1. Field of the Invention
The present invention relates to an innovative structure for spindle motor, particularly one designed for low cogging and easy downsizing.
2. Description of the Related Art
The advent of the so-called information age is due, in most part, to the proliferation of the mass media and the internet, but the development of the spindle motor, which is most often used in Optical Disk Drives or hard disk drivers to store massive electronic data, also plays a key role.
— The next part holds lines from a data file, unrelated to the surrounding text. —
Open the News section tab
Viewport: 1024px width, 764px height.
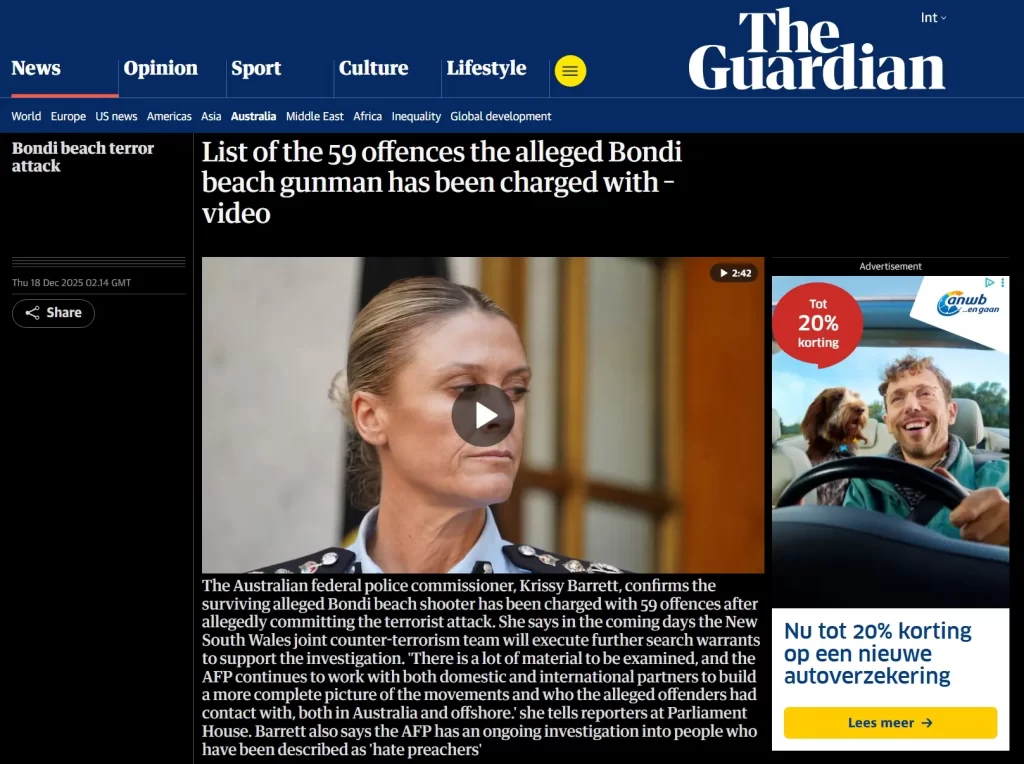(x=36, y=68)
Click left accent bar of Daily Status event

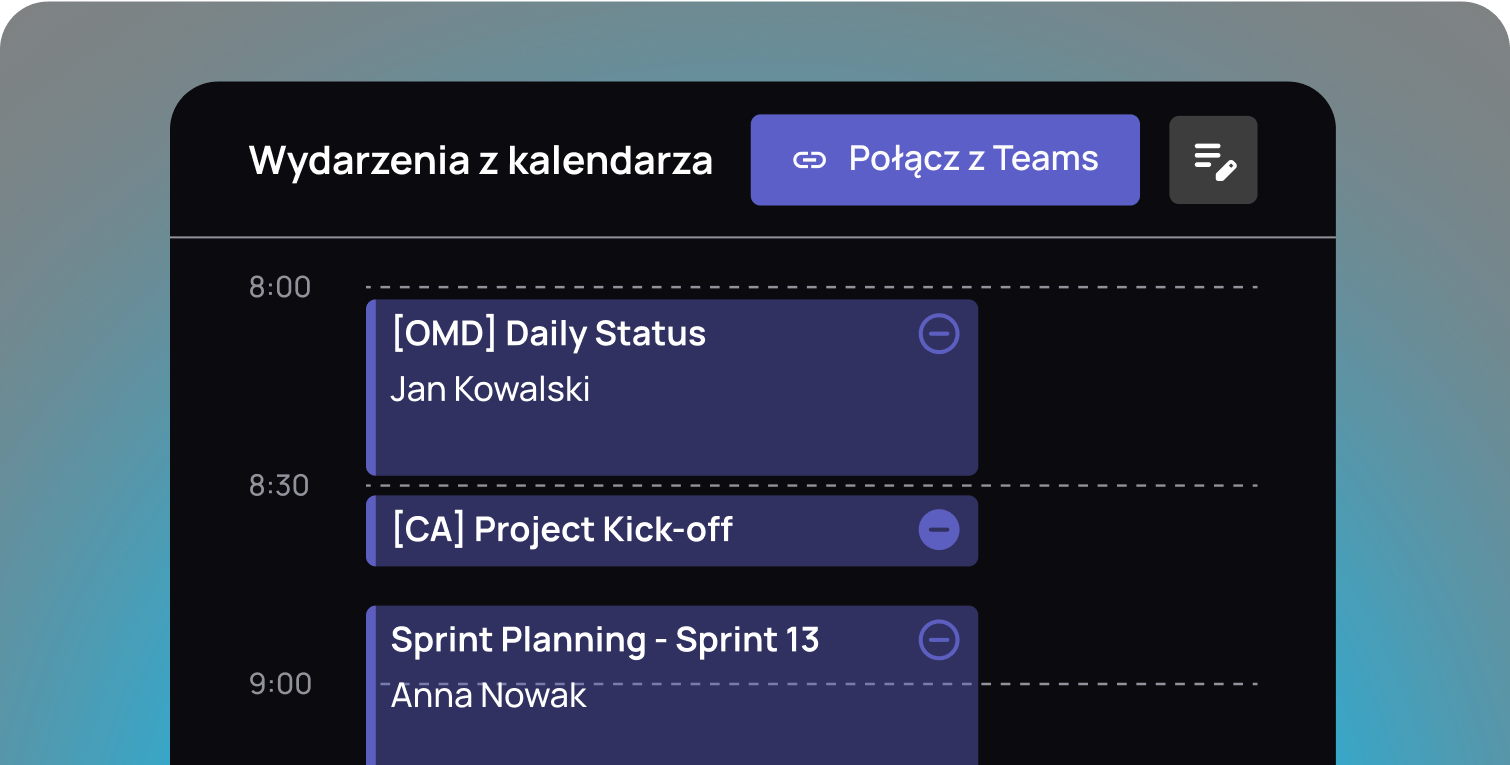[371, 387]
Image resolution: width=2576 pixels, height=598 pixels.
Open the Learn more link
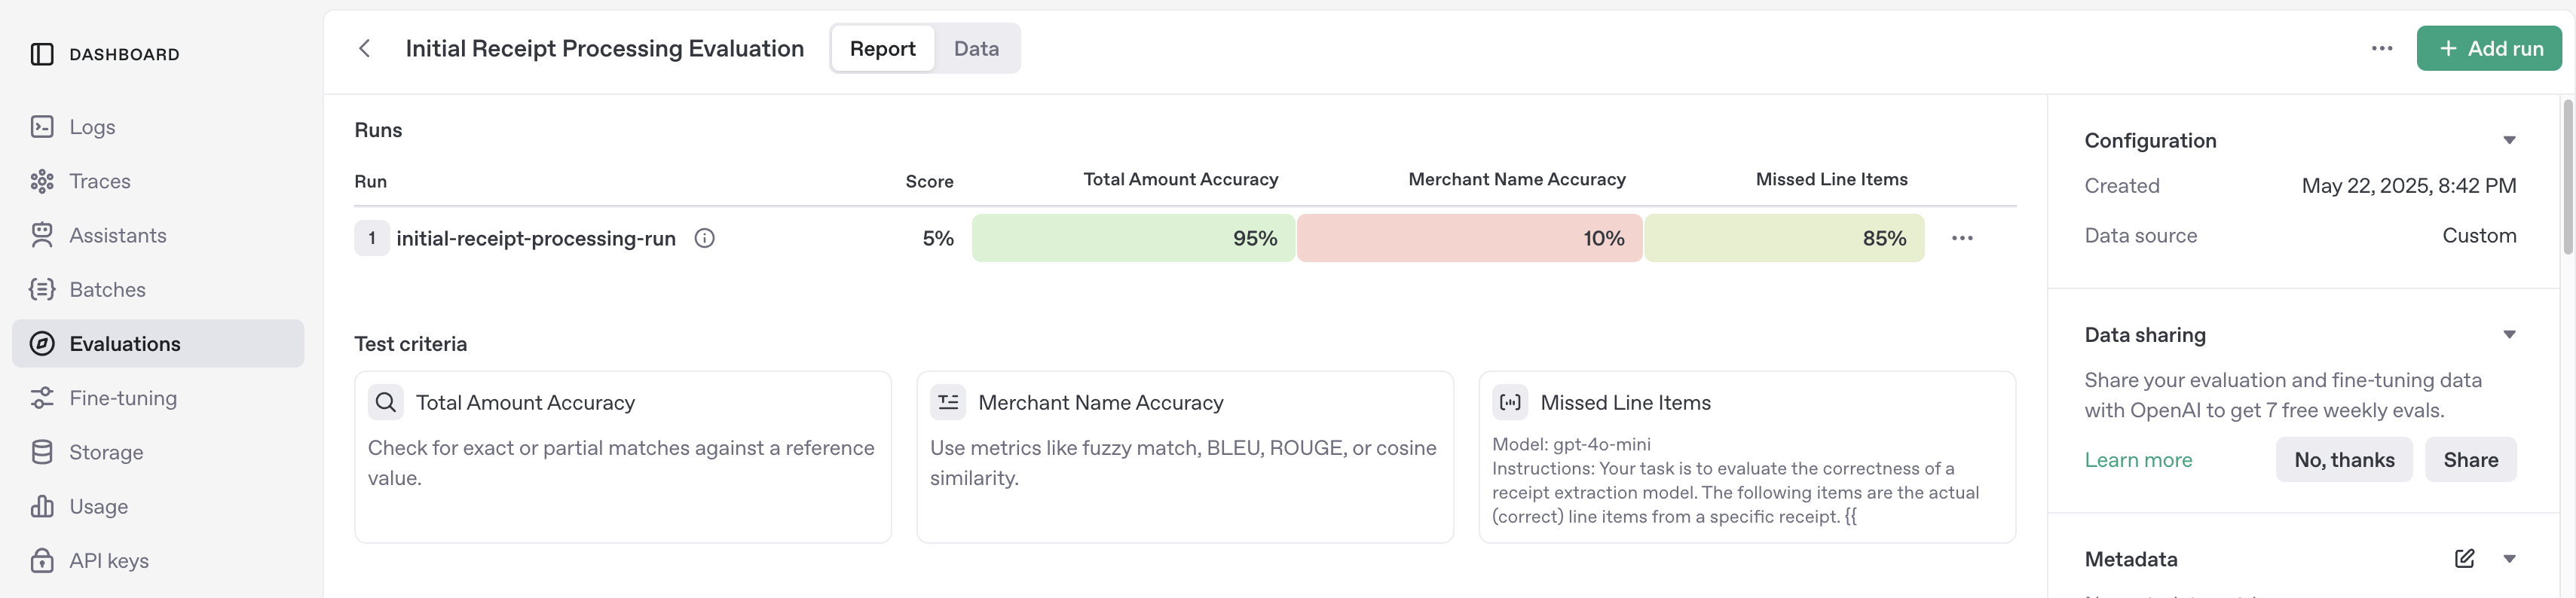click(x=2138, y=459)
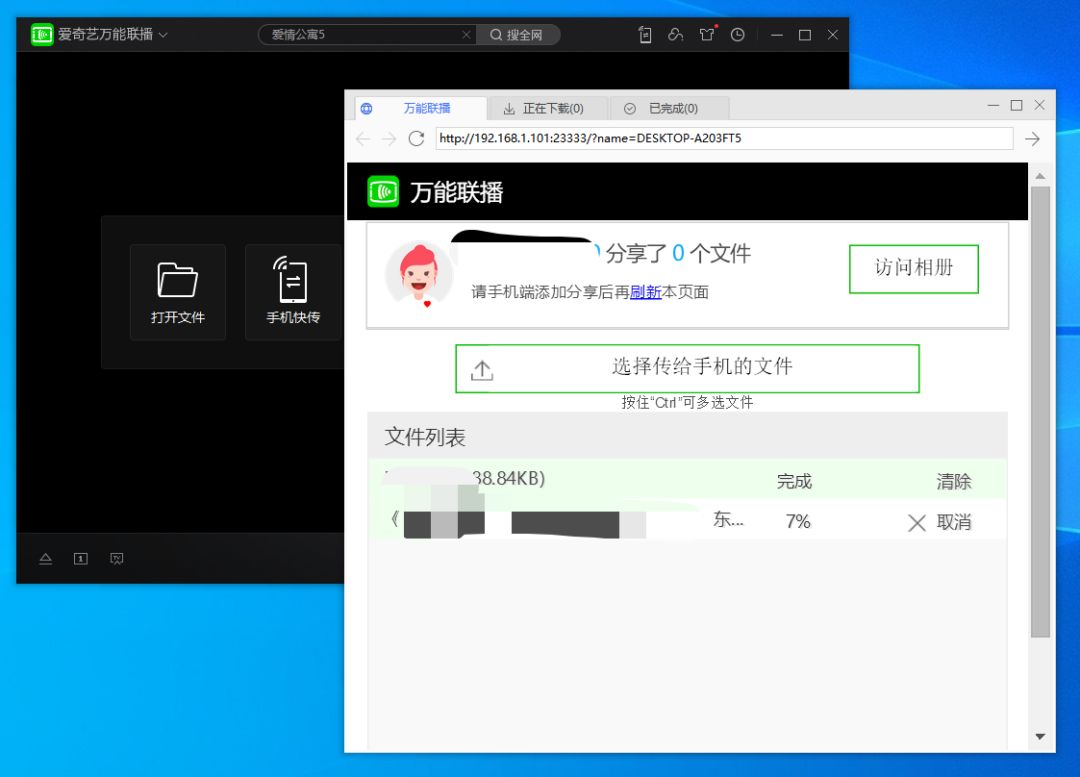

Nowadays, as compact and lightweight designs have become the mainstream of the market and even the norms of the industry, most electronic products have to be made smaller and smaller to meet consumers' insatiable demand for things slim and small. As a result, the thinning of components in such products is becoming increasingly important. The spindle motor is no exception to this trend. Manufacturers have been making every effort to make it smaller, while at the same time, trying hard to keep, or even increase, its operating performance. As nearly all electronic products are required, either by consideration of user comfort or by a device's need for efficiency and ease of operation, to have stable and smooth running motors, such motors as used in Optical Disk Drives and hard disk drivers all have to meet a very high standard in this respect. As a result, many smooth running micro motors have been developed by industries.
However, development of all these micro motors of the prior art have now reached a bottleneck. Most conventional permanent-magnet motors, for instance, be they brushed or brushless, adopt either a radial air gap or a radial magnetic flux structure. As the motors contain multiple permanent-magnets or a lot of soft magnetic materials, they sometimes produce magnetic cogging that make the motors wobble when the motors are running, generating torque ripples and causing uneven rotation or vibration of the motors.
Another type of motors use the axial air gap or axial magnetic flux structure. They suffer less cogging resulted from magnetic field because they contain little soft magnetic materials, but their flattened, dwarfed structures make them susceptible to axial attractive force, significantly shortening the service life of such parts as the shafts and the bearings. It is obvious that these conventional motors are far from being satisfactory when used in electronic products that require highly smooth and stable running.